Your goal:
Take the line that holds "How do I perform: Click the red" and every line after it to the end of the entries, and repeat them exactly without the pictures.

Extracted data:
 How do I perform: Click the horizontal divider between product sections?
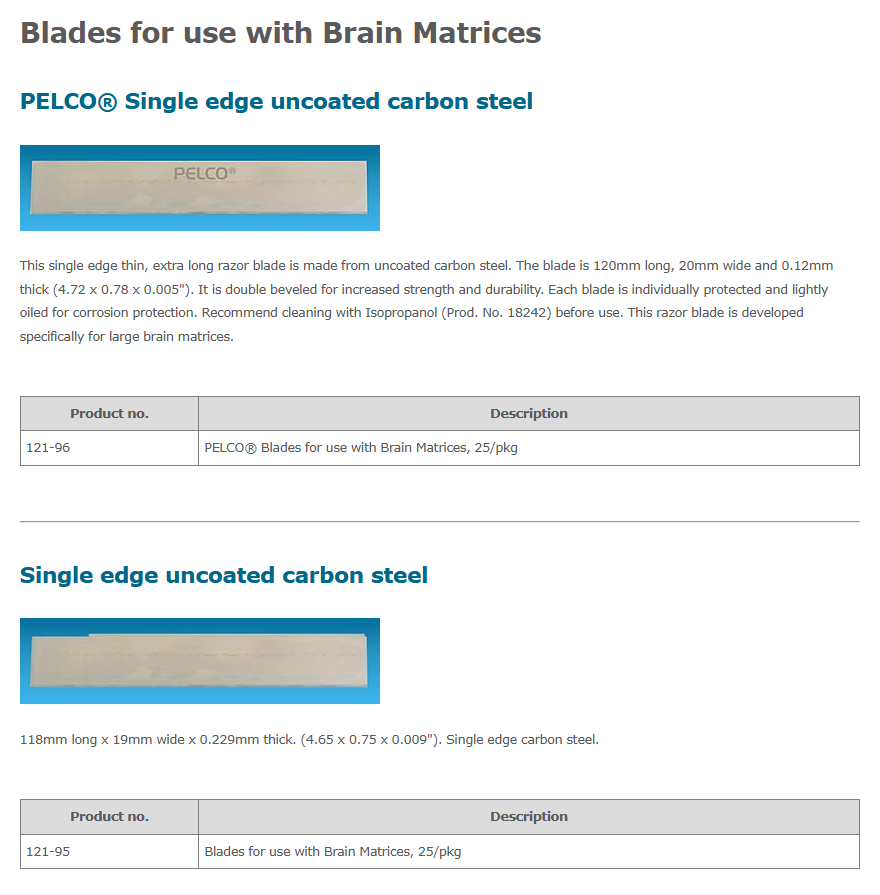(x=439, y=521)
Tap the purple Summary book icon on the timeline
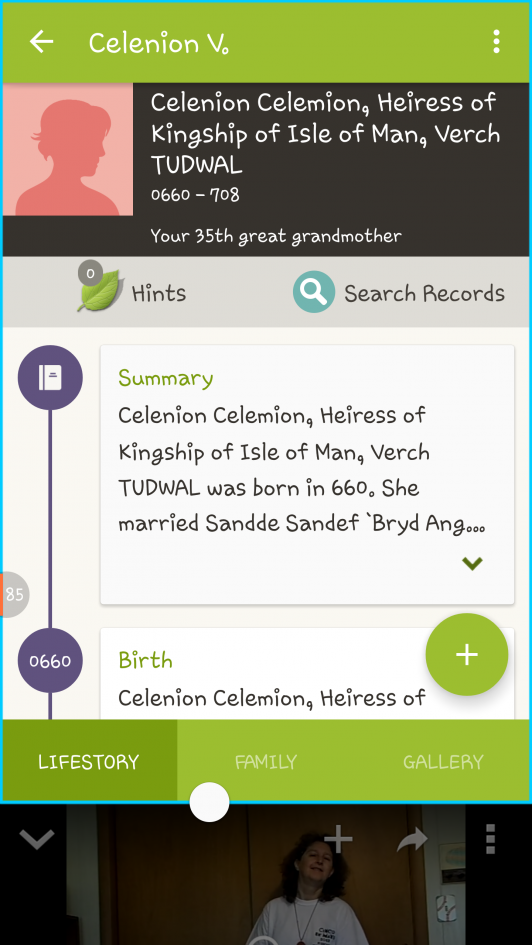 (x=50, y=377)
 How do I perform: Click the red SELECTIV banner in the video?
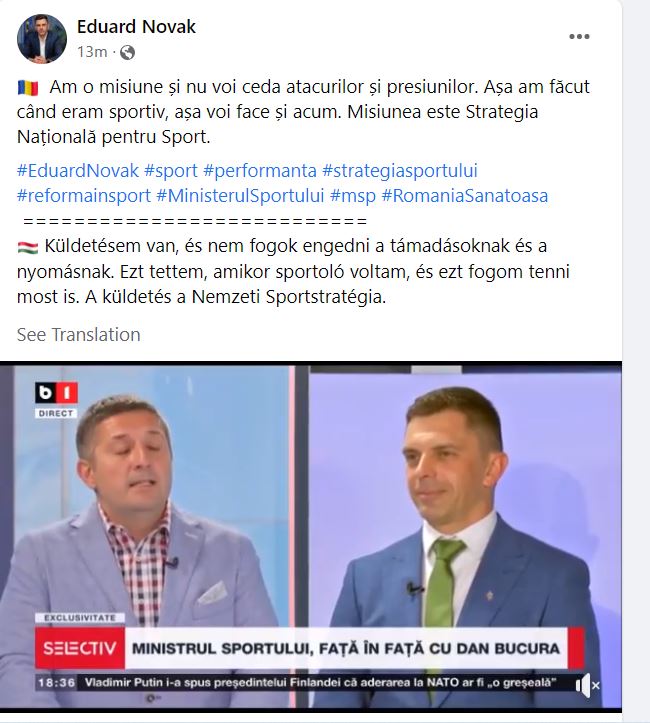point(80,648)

Written response:
 How do I perform: Click the red SELECTIV banner in the video?
point(80,648)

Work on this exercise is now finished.